On 13 Mar 2007, 12:05:24, "Oskar Sigvardsson" oskarsigvardsson@gmail.com wrote:
I really don't think there are any conclusions to draw. "wiki" is obviously tied to wikipedia so of course they have risen slightly (well, that, and the fact that small wikis are becoming way popular). The other three, "open source", "free software" and "linux" are completely 100% unrelated to wikipedia. We all make a deep connection between wikipedia and those three, but the general public has NO idea that we are an off-shoot of the open source movement.
True... In general, the open source / free software and related movements have had a great deal of impact on the world, but mostly in a manner that's fairly invisible to the general public. A huge number of Web sites, used by millions of people every day, are running on Apache servers under Linux, both of which are open-source, but that's just infrastructure which is as invisible to the public as the stuff below manholes in the street.
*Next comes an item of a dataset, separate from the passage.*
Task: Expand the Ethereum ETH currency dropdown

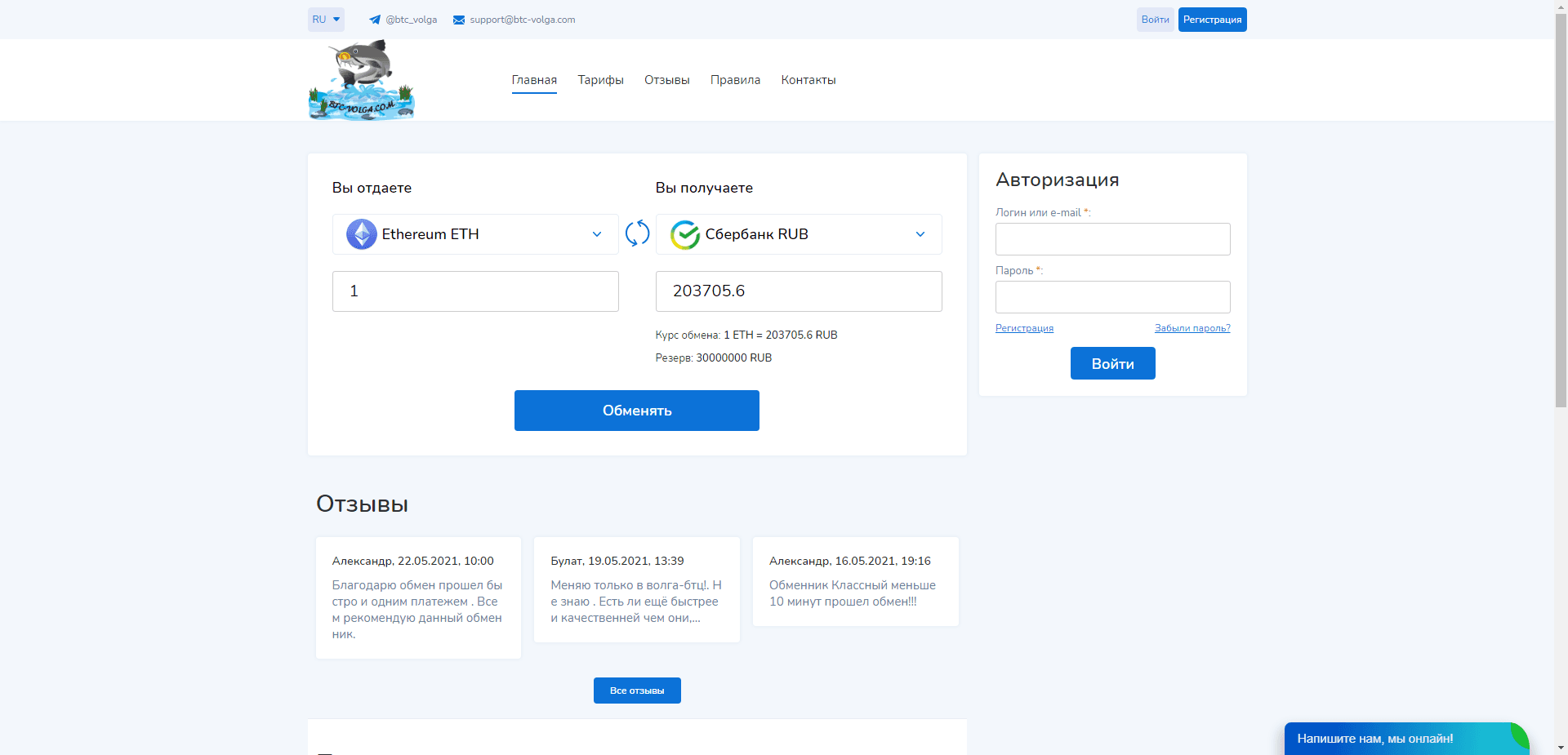Action: click(597, 234)
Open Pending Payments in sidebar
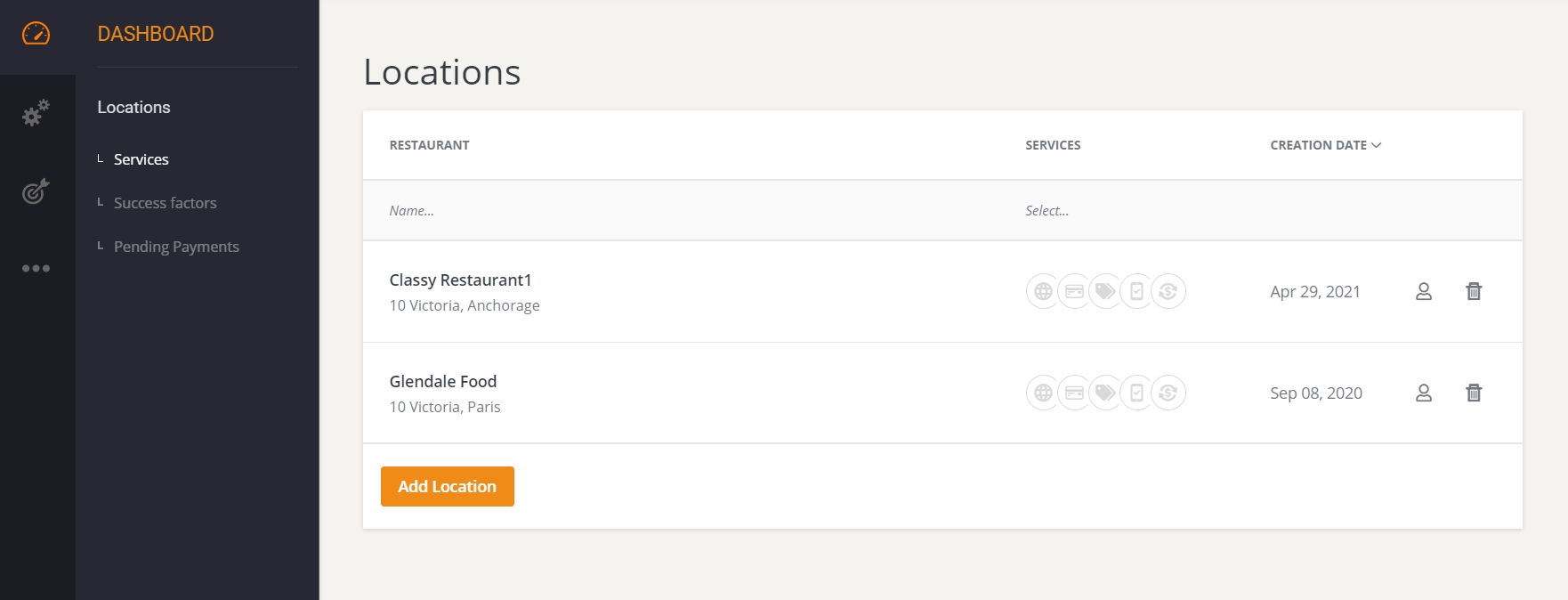This screenshot has height=600, width=1568. click(x=176, y=247)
Many of the sites also use products of other open-source projects such as Perl, PHP, and MySQL, but that's only subtly signaled through file extensions in URLs and error messages when something goes wrong. Growing numbers of people use the Firefox web browser and the Thunderbird e-mail client, but do they know they're open-source or what that means? Now Wikipedia has become probably the most visible open-source / free project, but people still don't understand its philosophical underpinnings.